Let’s think about movement both in an actual exercise way and also movement in terms of going places.
A couple of years ago I read a great story about retirees in Seoul. Most, like most retirees everywhere, cannot afford fancy international travel but the desire to move is still strong. So many are making a weekly habit of getting up and moving in a little way. The story explained that the retired couple would make a weekly effort to go to their local subway station, look at a map of the network, spot a station they had never visited, and go there for the day. Take a wander in a different neighbourhood, explore an unknown café, stretch the legs and the minds just a little.
A simple plan for movement that my wife and I have now followed here in Bangkok.

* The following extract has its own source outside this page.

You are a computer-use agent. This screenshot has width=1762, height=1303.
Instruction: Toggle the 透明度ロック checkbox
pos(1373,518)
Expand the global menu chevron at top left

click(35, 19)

It also reminded me of a friend of ours in Tokyo. Keiko is now in her late 80s. My wife has known her nearly 20 years. She’s a very active woman who still goes to her local Curves gym a couple of times a week. But more interesting is that every Thursday, for literally decades now, she goes and has lunch at a restaurant or café. The trick? Each Thursday is a different venue, a café she has never tried before. It forces her to try something new, to move out of both her eating and walking norm. Now in the world’s biggest city she has so many options of course. But it is a great exercise to “move”.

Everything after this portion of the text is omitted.